MATERIAL FOR THE TASK Block Start

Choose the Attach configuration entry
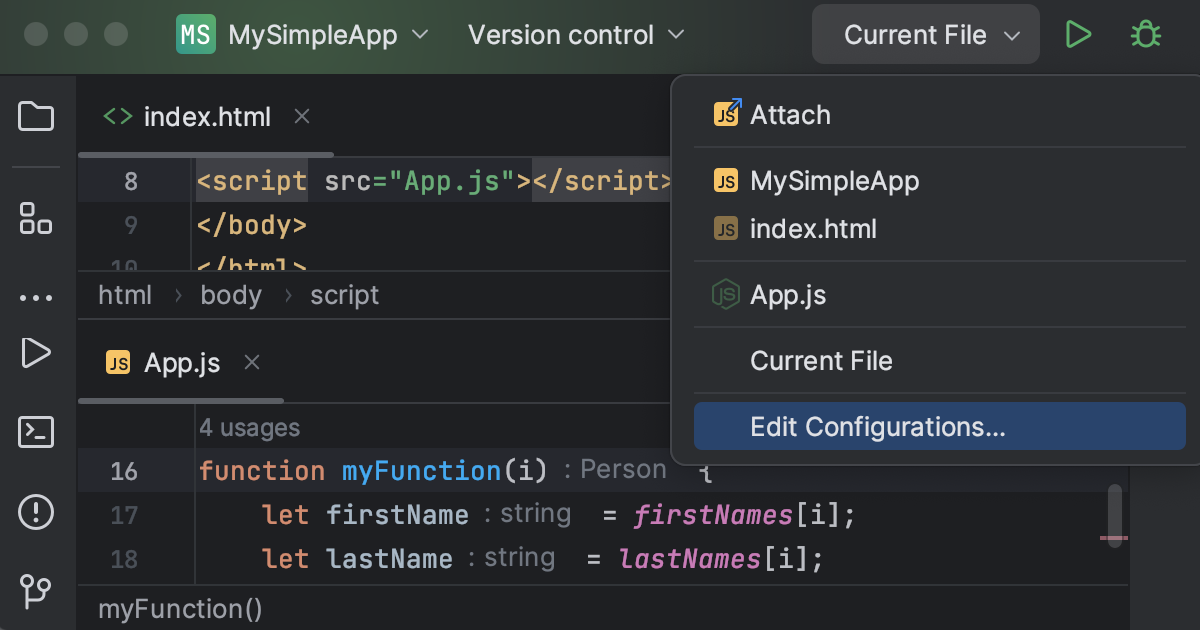This screenshot has height=630, width=1200. click(x=791, y=114)
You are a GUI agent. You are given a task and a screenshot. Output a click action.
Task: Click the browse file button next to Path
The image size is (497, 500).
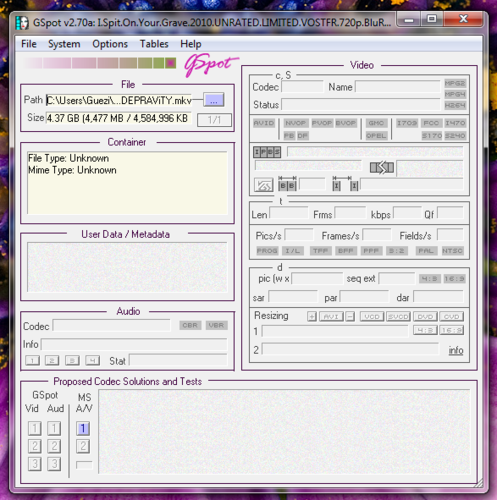[214, 100]
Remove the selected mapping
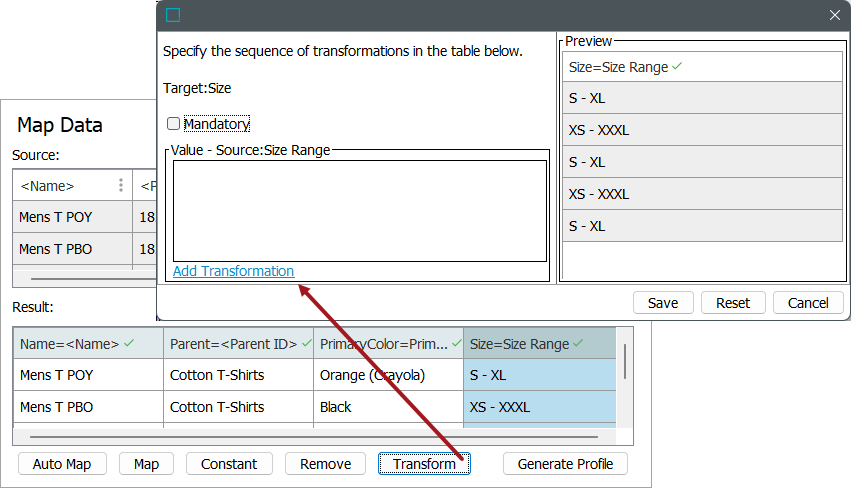 [x=325, y=464]
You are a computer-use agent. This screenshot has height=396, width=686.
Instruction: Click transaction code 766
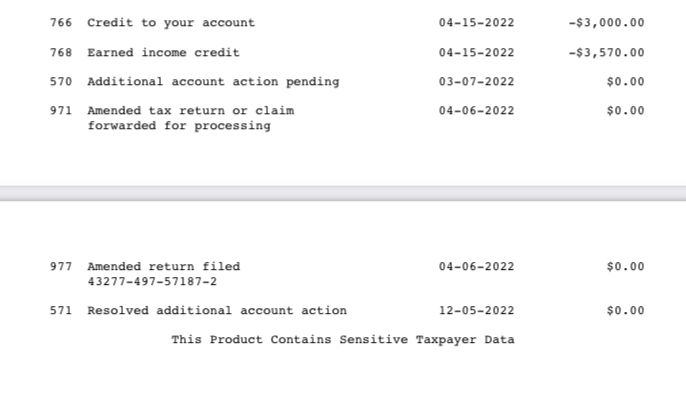(x=61, y=23)
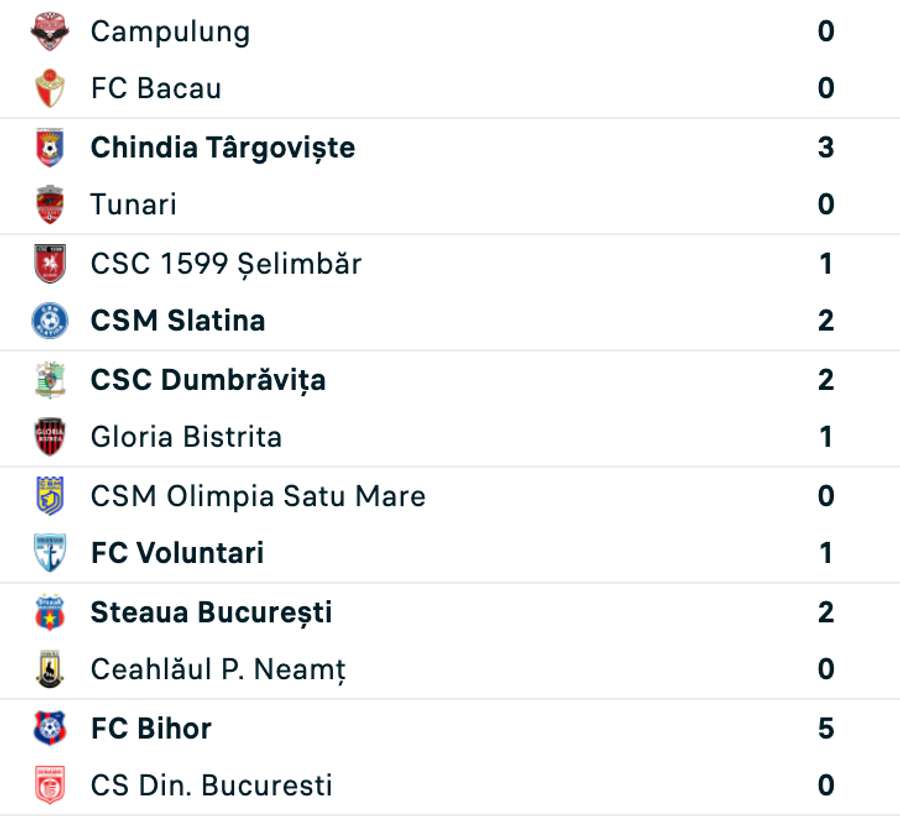
Task: Click the Gloria Bistrita black crest icon
Action: tap(50, 437)
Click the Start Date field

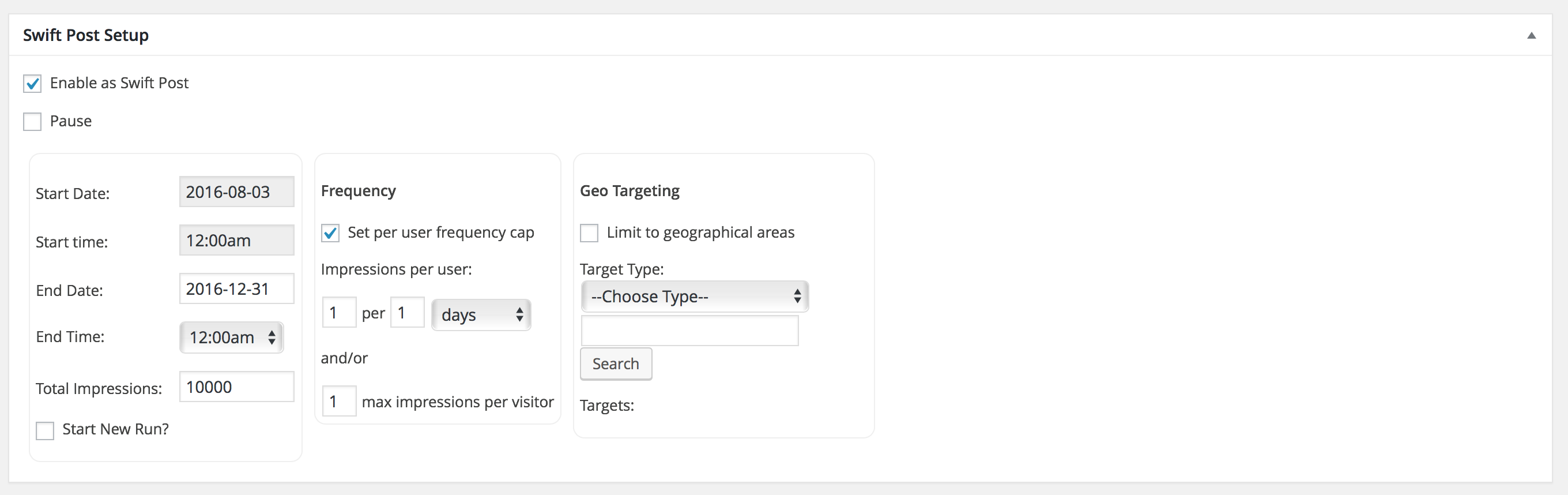pos(236,192)

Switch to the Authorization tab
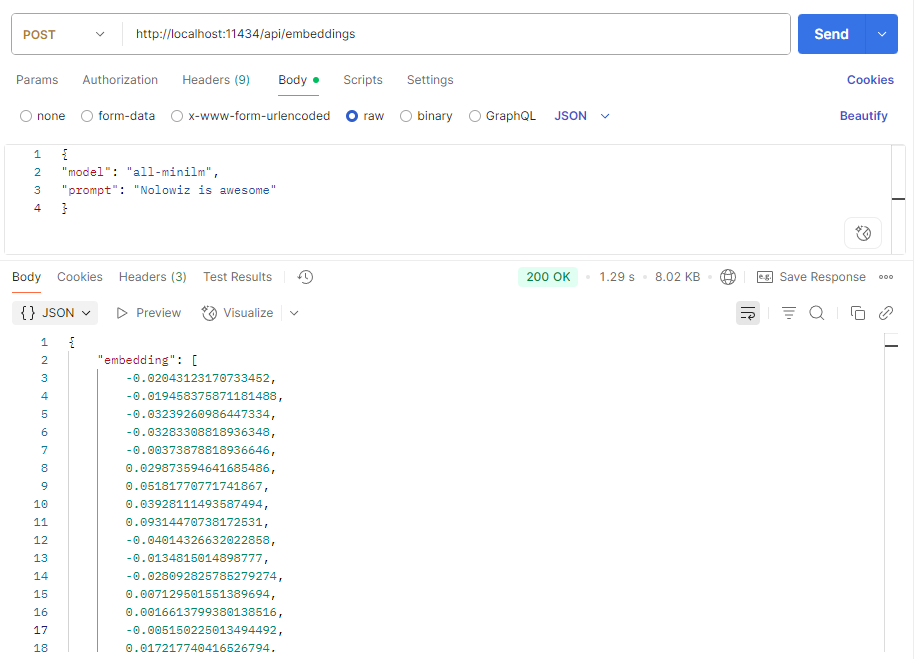120,80
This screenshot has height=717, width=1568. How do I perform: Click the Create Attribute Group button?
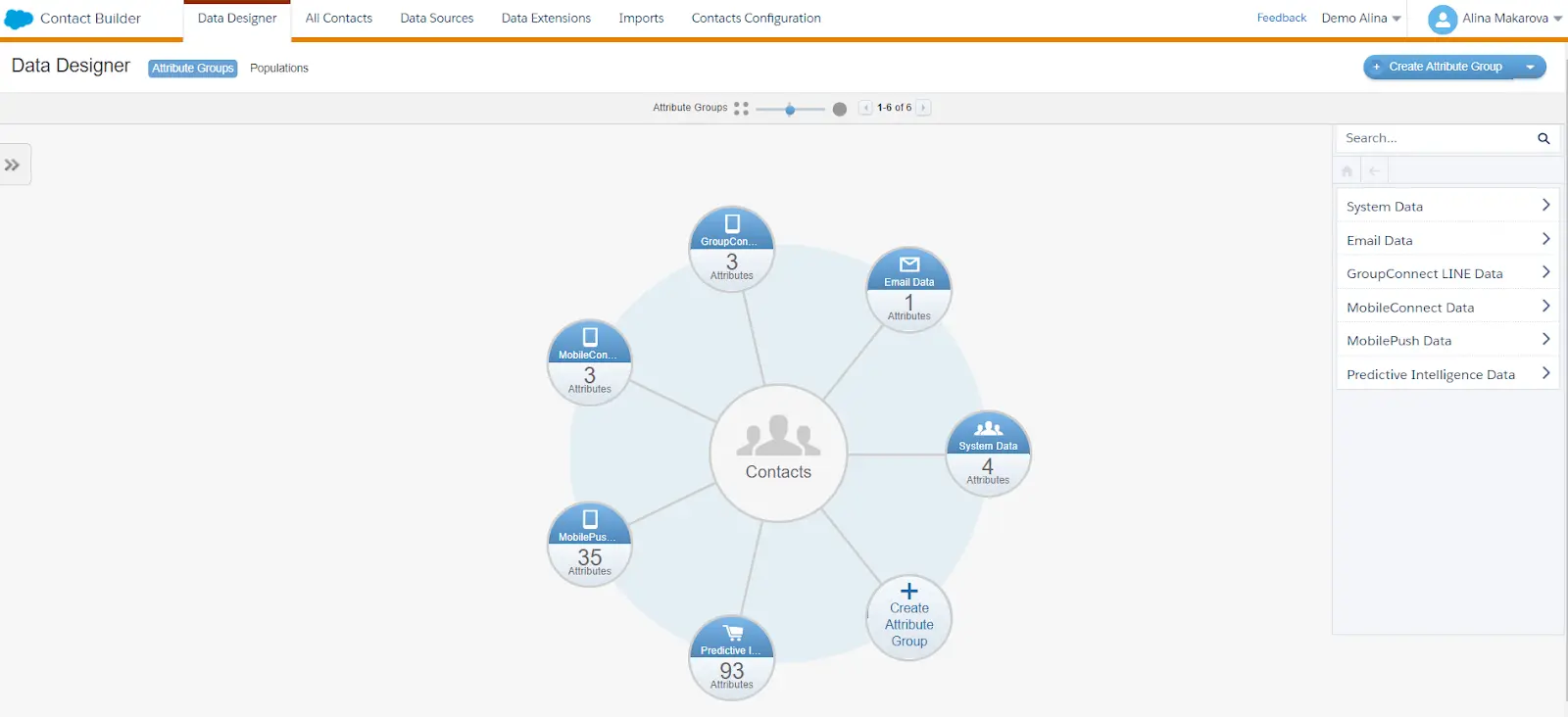click(x=1438, y=68)
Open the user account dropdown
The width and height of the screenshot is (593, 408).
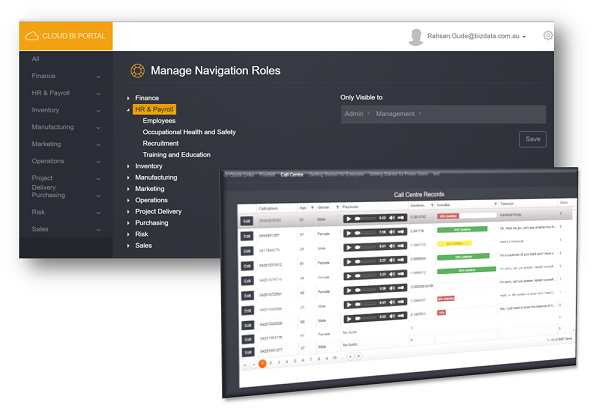click(524, 37)
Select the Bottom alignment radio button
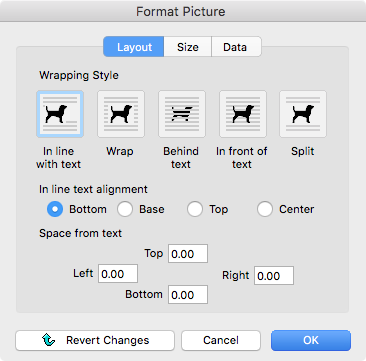366x361 pixels. 55,209
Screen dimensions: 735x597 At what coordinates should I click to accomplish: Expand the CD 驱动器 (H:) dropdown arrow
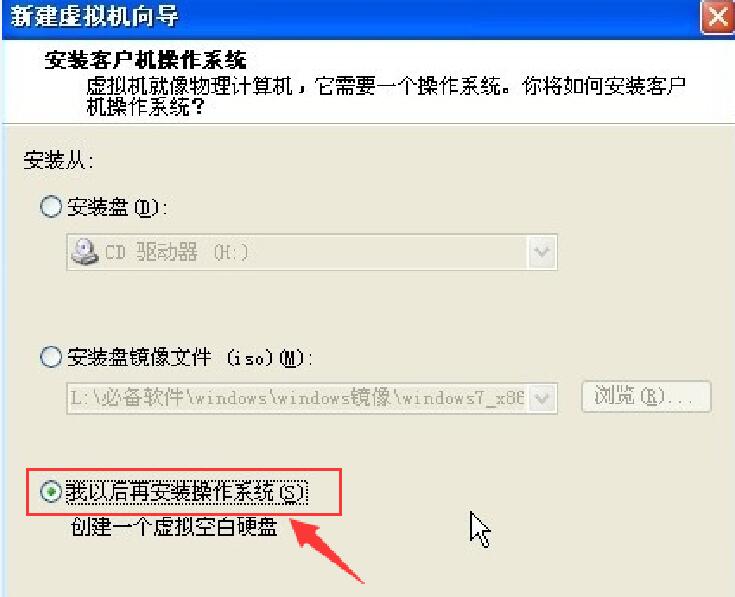click(x=542, y=253)
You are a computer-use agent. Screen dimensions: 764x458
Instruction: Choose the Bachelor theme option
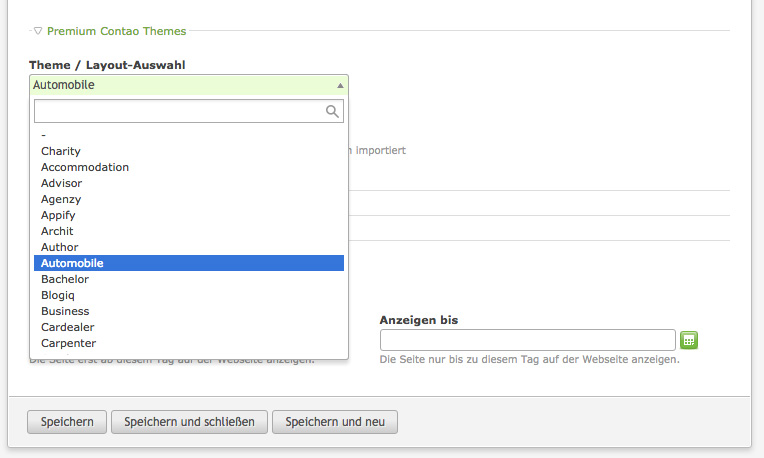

MATERIAL FOR THE TASK Block End

YOUR OBJECTIVE: Only an exact copy of the records counts as an answer. Leave out the images.

ANSWER:
Choose the Attach configuration entry
This screenshot has height=630, width=1200. click(x=791, y=114)
You are a GUI agent. You are given a task and a screenshot. Output a click action.
Task: Click the browse file button next to Path
The image size is (497, 500).
[214, 100]
Remove the selected mapping
 [x=325, y=464]
You are a computer-use agent. This screenshot has height=396, width=686.
Instruction: Click transaction code 766
(x=61, y=23)
Task: Click the Gloria Bistrita black crest icon
Action: tap(50, 437)
Click the Start Date field

pos(236,192)

Switch to the Authorization tab
120,80
This screenshot has height=717, width=1568. How do I perform: Click the Create Attribute Group button?
click(x=1438, y=68)
Open the user account dropdown
The width and height of the screenshot is (593, 408).
click(524, 37)
Select the Bottom alignment radio button
366x361 pixels. 55,209
Screen dimensions: 735x597 At what coordinates should I click to accomplish: Expand the CD 驱动器 (H:) dropdown arrow
click(x=542, y=253)
You are a computer-use agent. Screen dimensions: 764x458
Instruction: Choose the Bachelor theme option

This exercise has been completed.